Monday, April 23, 2007
The "thrills" of becoming a new manager.
There’s one thing a bit more scary than your first day as a sales manager, it’s your first day as sales manager with the team you were a part of last Friday.
I spent some time at the weekend with a friend who has just been promoted to sales manager within the company he has been selling with for the last 7 years. We spoke about the challenges, the fears, the aspirations and what might be the tricky bits over the next few weeks and months.
His biggest concern was having to carve it all out himself, if you’ve spent the last 7 years on a pre-defined route where people could set thier watch by you, it’s not that easy to be suddenly faced with a huge blank sheet of paper and the freedom to decide how to best do the job.
Apart from the fact that this is one of the very reasons coaching exists, it’s not in his company’s vision to hire people to help with this, therefore all we could have was that friendly chat and see what emerges.
I think the hardest thing for new managers to accept is that cloning is not a refined enough science yet, most managers who have been successful salespeople simply want to reproduce themselves, thier style, thier traits, thier approach.
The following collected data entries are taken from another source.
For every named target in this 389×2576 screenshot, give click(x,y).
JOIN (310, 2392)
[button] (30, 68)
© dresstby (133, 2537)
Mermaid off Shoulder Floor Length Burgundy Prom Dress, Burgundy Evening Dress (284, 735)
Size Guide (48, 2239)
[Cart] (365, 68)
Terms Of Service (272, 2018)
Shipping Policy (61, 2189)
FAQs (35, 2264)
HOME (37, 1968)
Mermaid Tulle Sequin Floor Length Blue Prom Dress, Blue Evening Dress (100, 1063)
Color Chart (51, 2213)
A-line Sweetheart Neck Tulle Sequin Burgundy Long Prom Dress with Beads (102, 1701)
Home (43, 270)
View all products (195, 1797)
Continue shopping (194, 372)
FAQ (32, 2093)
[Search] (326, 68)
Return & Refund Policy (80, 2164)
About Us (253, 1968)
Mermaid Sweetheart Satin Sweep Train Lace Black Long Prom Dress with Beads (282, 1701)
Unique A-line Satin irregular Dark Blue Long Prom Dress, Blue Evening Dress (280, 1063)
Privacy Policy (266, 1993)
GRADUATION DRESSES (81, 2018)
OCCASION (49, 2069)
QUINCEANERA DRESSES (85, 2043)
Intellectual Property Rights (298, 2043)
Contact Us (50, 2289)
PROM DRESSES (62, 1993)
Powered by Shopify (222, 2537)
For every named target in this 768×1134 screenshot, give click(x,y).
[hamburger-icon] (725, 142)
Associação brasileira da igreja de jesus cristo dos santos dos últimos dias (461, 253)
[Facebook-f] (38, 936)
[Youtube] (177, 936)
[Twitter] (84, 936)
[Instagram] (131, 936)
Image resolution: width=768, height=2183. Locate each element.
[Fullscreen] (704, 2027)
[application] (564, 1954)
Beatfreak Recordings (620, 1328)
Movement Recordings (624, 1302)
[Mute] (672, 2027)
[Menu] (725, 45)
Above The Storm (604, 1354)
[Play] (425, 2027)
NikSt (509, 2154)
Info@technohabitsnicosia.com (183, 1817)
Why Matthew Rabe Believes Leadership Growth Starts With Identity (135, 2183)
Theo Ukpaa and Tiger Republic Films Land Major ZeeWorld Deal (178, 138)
In this style thier salespeople pick up points for everything they do that is like the managers style, eg always be closing, and they lose points for whatever differs eg, spending a long time with a customer.
After a while the manager has a long list of “faults” with some salespeople, faults in this instance meaning ” things they don’t do like me” and what do you do with a fault…. you try to fix it, so the salesperson finds themselves being moulded into something they’re not.. and frustration begins to fester.
And what’s the best piece of advice i could give my friend having been in this exact position all of 8 years ago… well establish the groundrules… the things that are non arbitary, things like customer calls, how they present themselves at work, reporting structures et al…. establish them hard and early and stick to them, and outside of those basic fundamentals help the salepeople to grow in thier own style.
The basis of sales has always been getting what you want by helping others to get what they want, this holds true for sales managers as well, you succeed by by helping your salespeople to succeed, establish the ground quickly and then help them to prosper and develop between those ditches
And enjoy it... you actually can make a difference.